■ Your instructions: Output every entry exactly, from the first line to the last.

■ Entries provided:
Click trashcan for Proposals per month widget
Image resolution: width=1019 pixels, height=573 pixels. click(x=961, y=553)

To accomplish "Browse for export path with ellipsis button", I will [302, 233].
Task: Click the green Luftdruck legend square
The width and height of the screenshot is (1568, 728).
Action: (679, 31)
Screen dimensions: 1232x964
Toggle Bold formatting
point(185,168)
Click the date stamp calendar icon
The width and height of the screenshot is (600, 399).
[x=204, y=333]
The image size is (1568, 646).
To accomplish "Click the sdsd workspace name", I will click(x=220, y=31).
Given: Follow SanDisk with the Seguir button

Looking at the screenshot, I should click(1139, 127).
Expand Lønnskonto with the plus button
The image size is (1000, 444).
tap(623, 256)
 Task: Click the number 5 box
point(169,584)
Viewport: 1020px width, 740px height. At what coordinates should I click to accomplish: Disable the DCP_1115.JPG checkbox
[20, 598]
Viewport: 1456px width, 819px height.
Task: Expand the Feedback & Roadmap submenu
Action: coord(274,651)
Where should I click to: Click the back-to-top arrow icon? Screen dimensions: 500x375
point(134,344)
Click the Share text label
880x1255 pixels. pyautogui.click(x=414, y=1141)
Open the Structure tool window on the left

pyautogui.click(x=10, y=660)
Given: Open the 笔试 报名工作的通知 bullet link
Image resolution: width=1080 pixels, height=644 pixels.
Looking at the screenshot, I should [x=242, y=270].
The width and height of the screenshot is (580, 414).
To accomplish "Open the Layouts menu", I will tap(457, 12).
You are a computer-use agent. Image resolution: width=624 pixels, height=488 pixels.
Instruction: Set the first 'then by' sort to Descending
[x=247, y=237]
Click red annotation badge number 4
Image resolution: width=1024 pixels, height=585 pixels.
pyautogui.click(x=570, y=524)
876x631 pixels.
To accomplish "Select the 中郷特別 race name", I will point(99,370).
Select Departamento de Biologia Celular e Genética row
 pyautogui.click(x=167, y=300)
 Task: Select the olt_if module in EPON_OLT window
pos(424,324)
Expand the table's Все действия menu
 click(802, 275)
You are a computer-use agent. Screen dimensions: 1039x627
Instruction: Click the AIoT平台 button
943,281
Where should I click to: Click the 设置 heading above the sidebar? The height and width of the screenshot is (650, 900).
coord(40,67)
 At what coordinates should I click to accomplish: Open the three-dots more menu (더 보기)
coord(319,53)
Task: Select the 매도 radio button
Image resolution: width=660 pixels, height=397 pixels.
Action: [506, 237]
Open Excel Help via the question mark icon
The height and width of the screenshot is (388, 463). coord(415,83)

■ Exercise output:
Click trashcan for Proposals per month widget
Image resolution: width=1019 pixels, height=573 pixels. click(x=961, y=553)

To accomplish "Browse for export path with ellipsis button", I will [302, 233].
Task: Click the green Luftdruck legend square
The width and height of the screenshot is (1568, 728).
Action: (679, 31)
Screen dimensions: 1232x964
Toggle Bold formatting
point(185,168)
Click the date stamp calendar icon
The width and height of the screenshot is (600, 399).
[x=204, y=333]
The image size is (1568, 646).
To accomplish "Click the sdsd workspace name", I will click(x=220, y=31).
Given: Follow SanDisk with the Seguir button

Looking at the screenshot, I should click(1139, 127).
Expand Lønnskonto with the plus button
The image size is (1000, 444).
tap(623, 256)
 Task: Click the number 5 box
point(169,584)
Viewport: 1020px width, 740px height. At what coordinates should I click to accomplish: Disable the DCP_1115.JPG checkbox
[20, 598]
Viewport: 1456px width, 819px height.
Task: Expand the Feedback & Roadmap submenu
Action: coord(274,651)
Where should I click to: Click the back-to-top arrow icon? Screen dimensions: 500x375
point(134,344)
Click the Share text label
880x1255 pixels. pyautogui.click(x=414, y=1141)
Open the Structure tool window on the left

pyautogui.click(x=10, y=660)
Given: Open the 笔试 报名工作的通知 bullet link
Image resolution: width=1080 pixels, height=644 pixels.
Looking at the screenshot, I should [x=242, y=270].
The width and height of the screenshot is (580, 414).
To accomplish "Open the Layouts menu", I will tap(457, 12).
You are a computer-use agent. Image resolution: width=624 pixels, height=488 pixels.
Instruction: Set the first 'then by' sort to Descending
[x=247, y=237]
Click red annotation badge number 4
Image resolution: width=1024 pixels, height=585 pixels.
pyautogui.click(x=570, y=524)
876x631 pixels.
To accomplish "Select the 中郷特別 race name", I will point(99,370).
Select Departamento de Biologia Celular e Genética row
 pyautogui.click(x=167, y=300)
 Task: Select the olt_if module in EPON_OLT window
pos(424,324)
Expand the table's Все действия menu
 click(802, 275)
You are a computer-use agent. Screen dimensions: 1039x627
Instruction: Click the AIoT平台 button
943,281
Where should I click to: Click the 设置 heading above the sidebar? The height and width of the screenshot is (650, 900).
coord(40,67)
 At what coordinates should I click to accomplish: Open the three-dots more menu (더 보기)
coord(319,53)
Task: Select the 매도 radio button
Image resolution: width=660 pixels, height=397 pixels.
Action: [506, 237]
Open Excel Help via the question mark icon
The height and width of the screenshot is (388, 463). coord(415,83)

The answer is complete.